もう半分過ぎたのか、この潜入のタイムリミットは10分。メモリがパンクしそうになっているのではないか。

両親がとにかく鬼門なのはつかんだ。さて、どちらから崩す?。母親か父親か。

 自分の力をみとめようとせず、その基盤を取り上げようとする父親か。いや、母親も見合いを奨めている。同罪だ。「罪?」

自分で言ったくせに、その「罪」の意味を探る。

 そうか、直美は両親を糾弾したいのではないか。

それは本来あるべきはずの夫婦という良識のもとの定義から、この二人は大きくはずれている。

しかし、直美も両親の血を引き継いでいる。常人には理解しがたい度を超しているであろう色欲にまみれているのは誰もが知るところだ。パンセクシュアルであることをさしひいても。

 そのとたん、視界に亀裂が入った。

しまった!

疑似メディテーション状態の直美の脳波が一気に崩れた。

「DMN上昇」バックヤードに居る圭の声が聞こえた。

「ばかやろ」沖のつぶやきが聞こえた。

目を閉じた瞬間、アラートが鳴り響き、レッドアウトでもいえるようなほどに周囲がはじけとんだ。

 アドレナリン、シナプス、ニューロン、はじけ飛ぶe-、e-、e-、e-、e-、e-…閃光の波に翻弄され、意識にGがかかったような感覚をあじわった。

目を開けると、見慣れた空間、脳内探査機RED PENCILβ版の開発室だった。無意識に自分に胸をあてた。あてた手の感触が自身の脳に伝搬している。神経や体感の違和感はない。正常だ。直美の脳内から無事に戻ってきている。

しかし、隣に横たわっている基(はじめ)は目を閉じたままだ。起き上がる気配がない。まだ戻ってきていないのだ。さっきまで一緒に、直美の脳内にダイヴしていたのに。

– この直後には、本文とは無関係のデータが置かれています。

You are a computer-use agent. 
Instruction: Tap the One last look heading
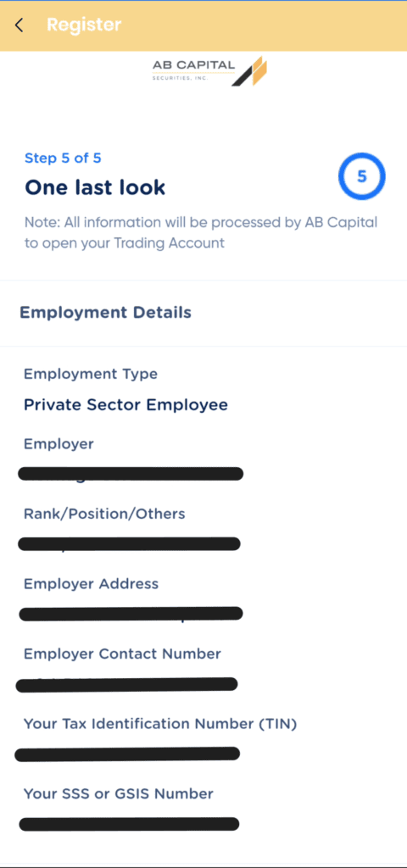[95, 187]
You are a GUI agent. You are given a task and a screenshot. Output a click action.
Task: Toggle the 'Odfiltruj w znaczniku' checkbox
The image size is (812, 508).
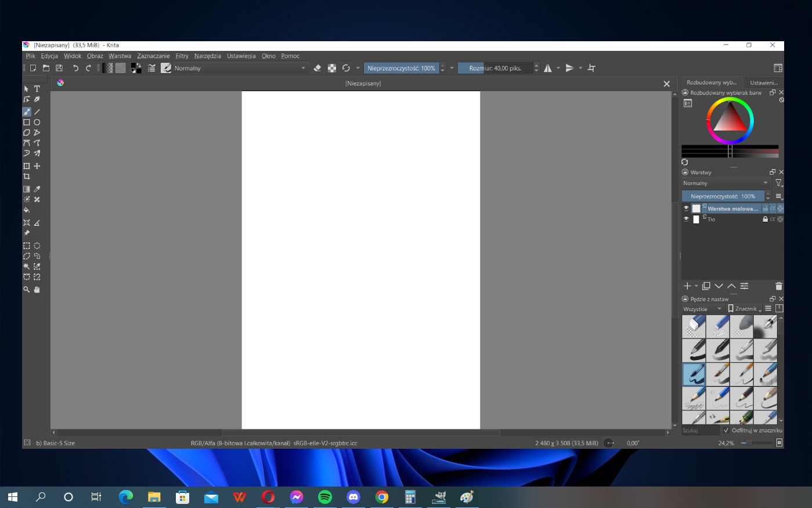[726, 430]
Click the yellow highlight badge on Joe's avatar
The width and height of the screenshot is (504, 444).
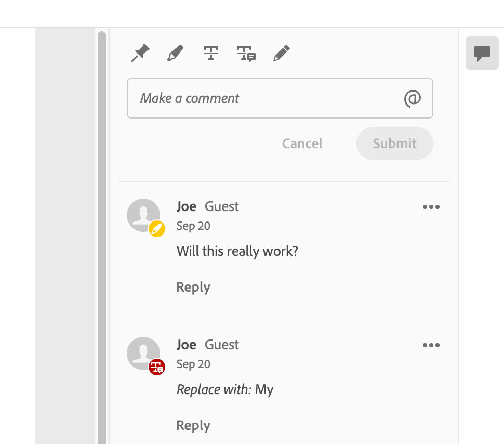pyautogui.click(x=157, y=229)
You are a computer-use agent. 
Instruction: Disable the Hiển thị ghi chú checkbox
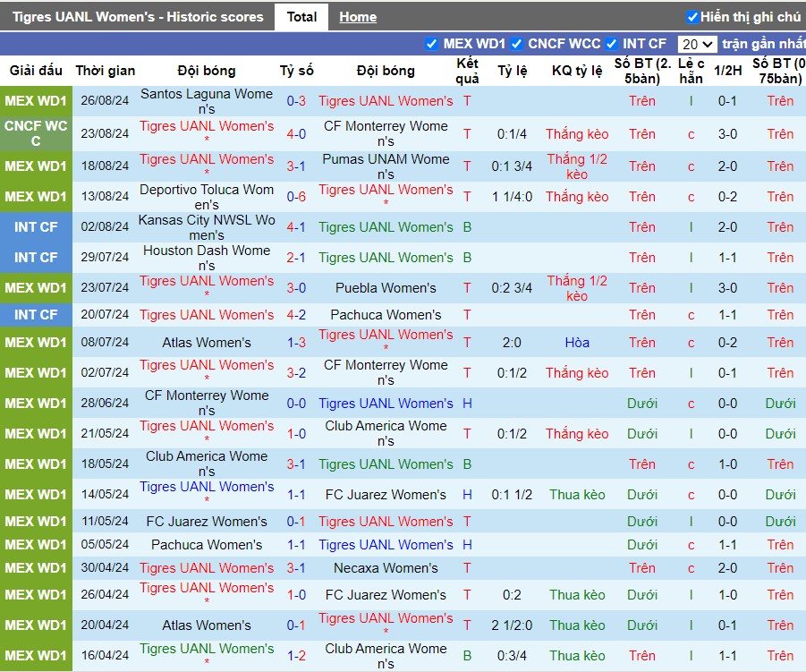tap(692, 17)
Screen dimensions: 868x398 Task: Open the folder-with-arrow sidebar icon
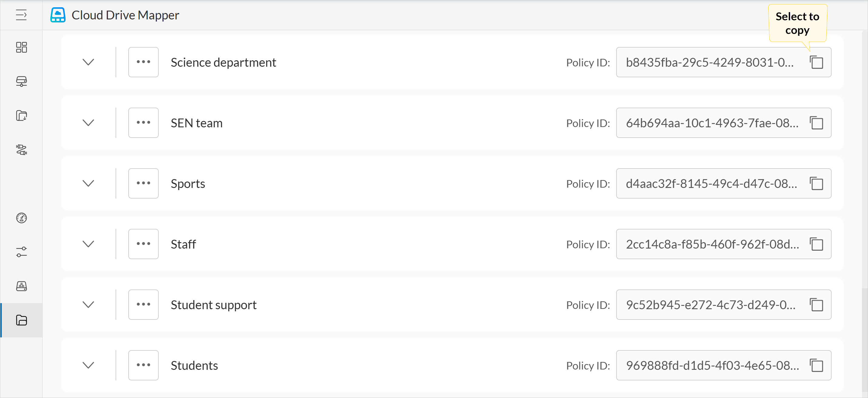(21, 115)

このRED PENCILの開発プロジェクトリーダーであり、今は被験者でもあった直美もまだ横たわっていた。こちらも動く気配がない。

 RED PENCILは、脳内探査機と単純に名づけているが、人体の脳内記憶を映像にして描出する機能だけではなかった。

脳内探査の際、潜入者は二人組になっている。探索と画像描出、それぞれ役割をもつ。探索の役を担った者は、被験者の記憶や思考回路を探索するだけではない。RED PENCILという名のとおり、“校正”が主目的だ。

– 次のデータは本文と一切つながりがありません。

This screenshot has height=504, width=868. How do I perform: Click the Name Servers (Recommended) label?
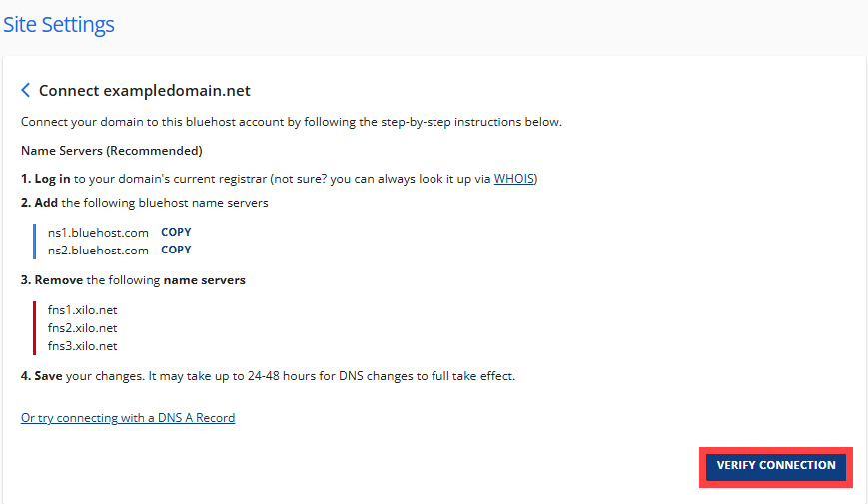tap(112, 151)
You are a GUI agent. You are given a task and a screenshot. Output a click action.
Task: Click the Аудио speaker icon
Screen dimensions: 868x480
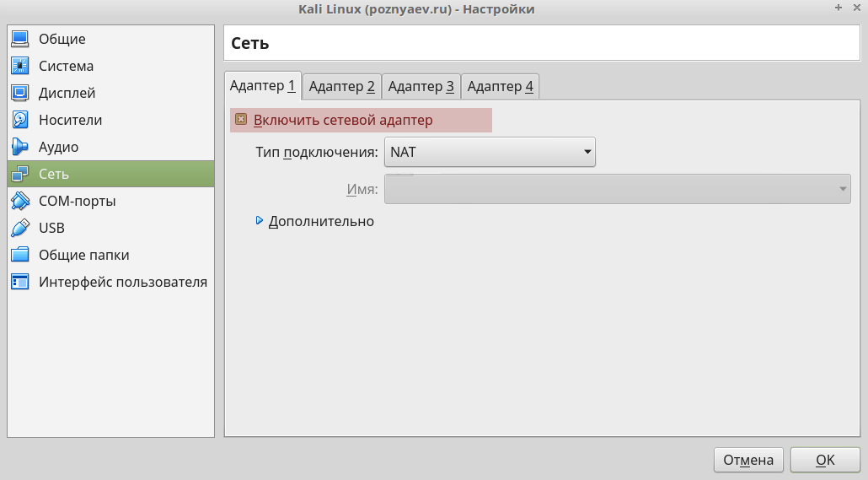[20, 148]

例えば、直美の場合、両親との関係が良好とは言えなかった。思考回路や記憶をたどるうちに、その根本原因を探り(探索)、テーブルの上に広げるように顕在化させる(画像、ビジョンの描出)。多少なりとも直美が両親に抱くわだかまりを解くヒントを取得し、悩みや問題を少しでも快方への道を見つけるのが目的だった。思考の改善システムともいえる。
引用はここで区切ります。